On aime ou on déteste, et je serais incapable de faire un meilleur compte-rendu de ce livre que ne l'a fait Kinbote. Pour ma part j’ai aimé.
Tout d’abord, j’ai aimé l’équivoque entre les deux acceptations du terme « jalousie ». La première, celle de l’imaginaire, qui n’est utilisée qu’une seule fois, dans le titre, qu’on sent naître tout au long du roman, imperceptible au départ mais qui, au fur et à mesure, se fait plus dense, vous incitant à aller de l’avant. La seconde qu’on ouvre ou qu’on ferme tout au long du jour, suivant l’heure et l’exposition, avec ses lames de bois qui découpent le paysage et A…, montrant ou cachant tour à tour. Les longues descriptions d’une telle acuité, une « école du regard », ne m’ont pas rebutée, car je les ai lues à un rythme africain, lent, berceur, comme sous un soleil implacable. Les dérobades et les rondeaux incessants qui déroutent au début, témoins d’un esprit tourmenté qui ressasse les mêmes pensées à l’infini, ont fini par m’enchanter, et je me suis même surprise à les guetter, les désirer. J’ai savouré l’introduction discrète du troisième personnage (le troisième couvert), dessiné en creux, en négatif, dont l’absence dans le roman se fait toujours plus imposante jusqu’à devenir omniprésence, palpable. Mais pour finir que sait-on de cette jalousie, que sait-on de ce mari qui épie sa femme jusque dans ses moindres gestes ? Rien, tout reste dans le non-dit et c’est délicieux.

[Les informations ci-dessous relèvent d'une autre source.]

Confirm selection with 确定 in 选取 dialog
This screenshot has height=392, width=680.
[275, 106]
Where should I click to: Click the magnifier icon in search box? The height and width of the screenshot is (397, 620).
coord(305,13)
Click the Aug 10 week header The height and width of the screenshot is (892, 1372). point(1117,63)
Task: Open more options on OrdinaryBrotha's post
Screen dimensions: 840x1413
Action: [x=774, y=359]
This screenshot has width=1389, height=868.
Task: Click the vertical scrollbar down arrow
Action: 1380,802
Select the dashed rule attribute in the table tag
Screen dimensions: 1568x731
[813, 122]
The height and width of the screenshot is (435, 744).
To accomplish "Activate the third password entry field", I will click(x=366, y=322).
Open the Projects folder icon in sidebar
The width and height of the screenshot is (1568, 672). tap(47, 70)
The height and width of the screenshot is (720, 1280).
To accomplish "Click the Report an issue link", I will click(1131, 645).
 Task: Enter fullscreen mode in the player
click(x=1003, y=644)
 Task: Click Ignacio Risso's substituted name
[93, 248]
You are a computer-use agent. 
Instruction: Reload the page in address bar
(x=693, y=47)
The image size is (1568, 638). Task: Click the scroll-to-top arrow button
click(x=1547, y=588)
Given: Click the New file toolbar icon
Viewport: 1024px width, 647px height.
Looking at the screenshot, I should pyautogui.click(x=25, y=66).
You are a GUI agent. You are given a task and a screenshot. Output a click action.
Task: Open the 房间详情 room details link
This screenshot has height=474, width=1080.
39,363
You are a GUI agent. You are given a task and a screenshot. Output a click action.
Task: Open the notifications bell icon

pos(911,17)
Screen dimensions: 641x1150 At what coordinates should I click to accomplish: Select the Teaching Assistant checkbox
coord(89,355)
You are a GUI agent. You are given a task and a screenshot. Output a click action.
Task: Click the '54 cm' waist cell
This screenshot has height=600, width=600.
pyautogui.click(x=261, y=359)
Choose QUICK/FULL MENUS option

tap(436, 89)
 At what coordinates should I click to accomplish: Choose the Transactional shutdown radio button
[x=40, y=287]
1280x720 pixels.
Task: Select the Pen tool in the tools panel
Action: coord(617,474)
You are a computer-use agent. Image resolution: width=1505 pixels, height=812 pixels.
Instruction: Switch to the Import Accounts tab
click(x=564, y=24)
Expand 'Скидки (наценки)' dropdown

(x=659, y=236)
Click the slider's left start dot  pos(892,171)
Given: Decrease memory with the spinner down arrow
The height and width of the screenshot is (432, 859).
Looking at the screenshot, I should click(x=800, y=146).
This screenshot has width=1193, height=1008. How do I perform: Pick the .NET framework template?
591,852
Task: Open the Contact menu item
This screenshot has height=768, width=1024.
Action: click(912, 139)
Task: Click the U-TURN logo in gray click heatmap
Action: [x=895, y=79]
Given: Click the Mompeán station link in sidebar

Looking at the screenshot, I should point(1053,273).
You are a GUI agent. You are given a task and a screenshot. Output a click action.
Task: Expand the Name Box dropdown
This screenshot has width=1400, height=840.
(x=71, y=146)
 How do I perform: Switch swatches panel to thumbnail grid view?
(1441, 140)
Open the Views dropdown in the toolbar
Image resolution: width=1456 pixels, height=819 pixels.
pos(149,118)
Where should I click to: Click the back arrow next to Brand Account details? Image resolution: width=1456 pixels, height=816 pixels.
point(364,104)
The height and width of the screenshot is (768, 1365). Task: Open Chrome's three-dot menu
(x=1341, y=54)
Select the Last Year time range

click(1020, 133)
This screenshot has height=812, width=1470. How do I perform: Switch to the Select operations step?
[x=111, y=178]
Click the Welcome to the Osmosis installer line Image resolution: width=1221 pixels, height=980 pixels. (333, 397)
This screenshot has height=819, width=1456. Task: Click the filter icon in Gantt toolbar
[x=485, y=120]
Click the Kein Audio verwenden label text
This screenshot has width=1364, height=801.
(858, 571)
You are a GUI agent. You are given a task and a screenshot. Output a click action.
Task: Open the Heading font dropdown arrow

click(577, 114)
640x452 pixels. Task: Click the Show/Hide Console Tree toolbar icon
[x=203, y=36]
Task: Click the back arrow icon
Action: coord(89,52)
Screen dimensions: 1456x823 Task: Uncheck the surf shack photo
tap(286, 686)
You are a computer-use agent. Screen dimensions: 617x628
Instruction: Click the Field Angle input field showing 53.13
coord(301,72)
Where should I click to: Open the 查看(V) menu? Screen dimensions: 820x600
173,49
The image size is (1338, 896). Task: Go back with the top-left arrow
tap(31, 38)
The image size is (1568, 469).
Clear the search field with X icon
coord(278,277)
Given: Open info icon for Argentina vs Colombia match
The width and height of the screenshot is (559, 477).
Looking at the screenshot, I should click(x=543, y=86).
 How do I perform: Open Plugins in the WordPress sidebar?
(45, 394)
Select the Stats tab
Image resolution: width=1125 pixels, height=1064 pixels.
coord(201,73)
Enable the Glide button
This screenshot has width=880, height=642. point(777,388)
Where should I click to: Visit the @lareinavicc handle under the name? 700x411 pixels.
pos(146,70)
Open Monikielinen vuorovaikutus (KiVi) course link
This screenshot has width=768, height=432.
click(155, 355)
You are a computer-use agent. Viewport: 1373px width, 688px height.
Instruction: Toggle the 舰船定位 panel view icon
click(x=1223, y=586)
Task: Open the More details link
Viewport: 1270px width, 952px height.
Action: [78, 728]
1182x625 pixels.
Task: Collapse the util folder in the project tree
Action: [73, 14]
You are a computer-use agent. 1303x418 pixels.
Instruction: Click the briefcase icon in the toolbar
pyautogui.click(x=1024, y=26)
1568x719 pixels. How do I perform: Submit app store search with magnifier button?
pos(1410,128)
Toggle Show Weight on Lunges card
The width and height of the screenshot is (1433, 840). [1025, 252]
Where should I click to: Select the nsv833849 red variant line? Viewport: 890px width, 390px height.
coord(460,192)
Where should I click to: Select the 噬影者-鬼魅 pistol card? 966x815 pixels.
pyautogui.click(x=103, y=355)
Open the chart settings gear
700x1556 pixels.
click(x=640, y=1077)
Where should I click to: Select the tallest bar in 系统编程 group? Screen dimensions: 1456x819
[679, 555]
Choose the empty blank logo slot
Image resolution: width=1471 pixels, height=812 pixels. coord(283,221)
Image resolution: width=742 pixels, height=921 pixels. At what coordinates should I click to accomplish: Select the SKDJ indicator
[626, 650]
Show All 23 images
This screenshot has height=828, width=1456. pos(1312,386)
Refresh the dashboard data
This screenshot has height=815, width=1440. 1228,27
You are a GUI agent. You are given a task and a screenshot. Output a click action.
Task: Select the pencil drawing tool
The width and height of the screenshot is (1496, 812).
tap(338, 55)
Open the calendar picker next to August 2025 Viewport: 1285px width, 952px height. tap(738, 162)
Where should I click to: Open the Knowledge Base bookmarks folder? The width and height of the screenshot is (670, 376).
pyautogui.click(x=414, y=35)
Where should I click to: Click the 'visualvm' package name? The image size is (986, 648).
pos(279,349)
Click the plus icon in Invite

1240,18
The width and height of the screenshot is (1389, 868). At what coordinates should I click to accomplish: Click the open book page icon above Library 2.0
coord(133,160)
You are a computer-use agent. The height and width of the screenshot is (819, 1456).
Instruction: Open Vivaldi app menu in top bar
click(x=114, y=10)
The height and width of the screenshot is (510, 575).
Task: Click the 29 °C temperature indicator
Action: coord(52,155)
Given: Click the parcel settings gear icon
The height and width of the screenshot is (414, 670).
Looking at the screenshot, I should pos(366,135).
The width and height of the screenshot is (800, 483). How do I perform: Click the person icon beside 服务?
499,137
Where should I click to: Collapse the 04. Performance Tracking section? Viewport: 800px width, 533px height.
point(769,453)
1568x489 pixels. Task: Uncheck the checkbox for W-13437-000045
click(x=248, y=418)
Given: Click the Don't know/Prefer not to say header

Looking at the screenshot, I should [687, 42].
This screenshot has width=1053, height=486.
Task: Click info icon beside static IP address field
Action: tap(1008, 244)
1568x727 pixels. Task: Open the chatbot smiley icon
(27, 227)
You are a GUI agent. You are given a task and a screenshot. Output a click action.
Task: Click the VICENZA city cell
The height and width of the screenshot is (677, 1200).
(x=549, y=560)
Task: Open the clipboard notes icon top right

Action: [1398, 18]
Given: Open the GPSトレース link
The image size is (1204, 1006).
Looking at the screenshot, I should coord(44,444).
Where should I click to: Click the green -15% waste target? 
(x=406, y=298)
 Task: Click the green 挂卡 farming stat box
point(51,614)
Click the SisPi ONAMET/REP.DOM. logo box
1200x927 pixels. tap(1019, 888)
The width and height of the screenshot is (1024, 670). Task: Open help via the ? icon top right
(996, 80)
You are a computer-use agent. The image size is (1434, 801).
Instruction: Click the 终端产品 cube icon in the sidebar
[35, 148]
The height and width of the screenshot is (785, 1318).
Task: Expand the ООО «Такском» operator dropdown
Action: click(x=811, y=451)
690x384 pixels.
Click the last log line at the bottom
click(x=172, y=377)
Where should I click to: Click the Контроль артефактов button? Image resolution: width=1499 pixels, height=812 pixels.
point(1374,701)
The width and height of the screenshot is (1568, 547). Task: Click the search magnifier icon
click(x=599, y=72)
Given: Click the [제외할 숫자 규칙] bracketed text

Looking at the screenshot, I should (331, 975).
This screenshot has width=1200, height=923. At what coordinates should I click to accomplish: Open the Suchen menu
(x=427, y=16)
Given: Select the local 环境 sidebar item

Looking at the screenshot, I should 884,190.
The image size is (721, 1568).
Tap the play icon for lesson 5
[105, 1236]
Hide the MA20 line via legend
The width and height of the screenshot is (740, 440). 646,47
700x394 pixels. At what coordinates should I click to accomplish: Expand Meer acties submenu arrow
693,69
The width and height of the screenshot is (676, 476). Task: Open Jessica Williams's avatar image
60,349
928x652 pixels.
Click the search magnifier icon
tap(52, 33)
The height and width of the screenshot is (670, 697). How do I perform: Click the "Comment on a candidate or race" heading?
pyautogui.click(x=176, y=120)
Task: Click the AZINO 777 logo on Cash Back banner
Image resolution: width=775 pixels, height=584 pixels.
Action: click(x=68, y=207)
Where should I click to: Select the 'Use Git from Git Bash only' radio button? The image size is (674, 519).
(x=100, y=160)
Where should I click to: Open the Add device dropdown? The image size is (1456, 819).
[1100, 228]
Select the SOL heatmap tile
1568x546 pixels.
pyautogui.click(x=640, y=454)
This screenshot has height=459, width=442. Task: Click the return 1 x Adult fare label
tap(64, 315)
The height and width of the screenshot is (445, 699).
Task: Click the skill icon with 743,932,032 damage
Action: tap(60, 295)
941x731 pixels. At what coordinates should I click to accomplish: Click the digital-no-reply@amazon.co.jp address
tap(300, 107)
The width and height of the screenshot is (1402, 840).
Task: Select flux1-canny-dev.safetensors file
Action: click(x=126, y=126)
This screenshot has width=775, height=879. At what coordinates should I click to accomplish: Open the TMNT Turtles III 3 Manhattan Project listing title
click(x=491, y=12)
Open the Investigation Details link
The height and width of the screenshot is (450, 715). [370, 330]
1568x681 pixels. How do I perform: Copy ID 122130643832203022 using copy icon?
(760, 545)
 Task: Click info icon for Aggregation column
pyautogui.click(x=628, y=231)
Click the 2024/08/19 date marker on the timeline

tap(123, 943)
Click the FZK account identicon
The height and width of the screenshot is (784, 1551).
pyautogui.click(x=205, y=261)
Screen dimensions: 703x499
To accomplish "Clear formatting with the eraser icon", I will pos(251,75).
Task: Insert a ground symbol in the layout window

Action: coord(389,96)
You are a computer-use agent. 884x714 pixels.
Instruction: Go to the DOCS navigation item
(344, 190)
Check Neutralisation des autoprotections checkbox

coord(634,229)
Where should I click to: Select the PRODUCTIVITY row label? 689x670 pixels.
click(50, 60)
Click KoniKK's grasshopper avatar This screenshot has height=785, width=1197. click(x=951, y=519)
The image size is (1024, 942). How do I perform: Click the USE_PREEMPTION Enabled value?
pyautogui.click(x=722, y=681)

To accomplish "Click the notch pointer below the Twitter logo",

Que ceux qui aiment lire lentement (ce qui ne signifie pas qu’il faille y mettre du temps, car on peut lire ce livre en quelques heures), c’est-à-dire savourer les mots, la langue, le style au-delà du récit, que ceux qui jouissent quand ils sentent monter en eux puis grandir une impression éphémère, un climat particulier, à peine décelable dans les premières pages, que ceux qui savent apprécier les non-dits et les conclusions incertaines laissées à la rêverie du lecteur se lancent. Le « Nouveau Roman » ne me plaît pas, diront certains. Pour ma part, j’ai peu de goût pour l’analyse littéraire, et peu m’importe qu’il appartienne à cette catégorie. Mais ce roman de Robbe-Grillet, si vous vous laissez faire, vous emporte dans son sillage.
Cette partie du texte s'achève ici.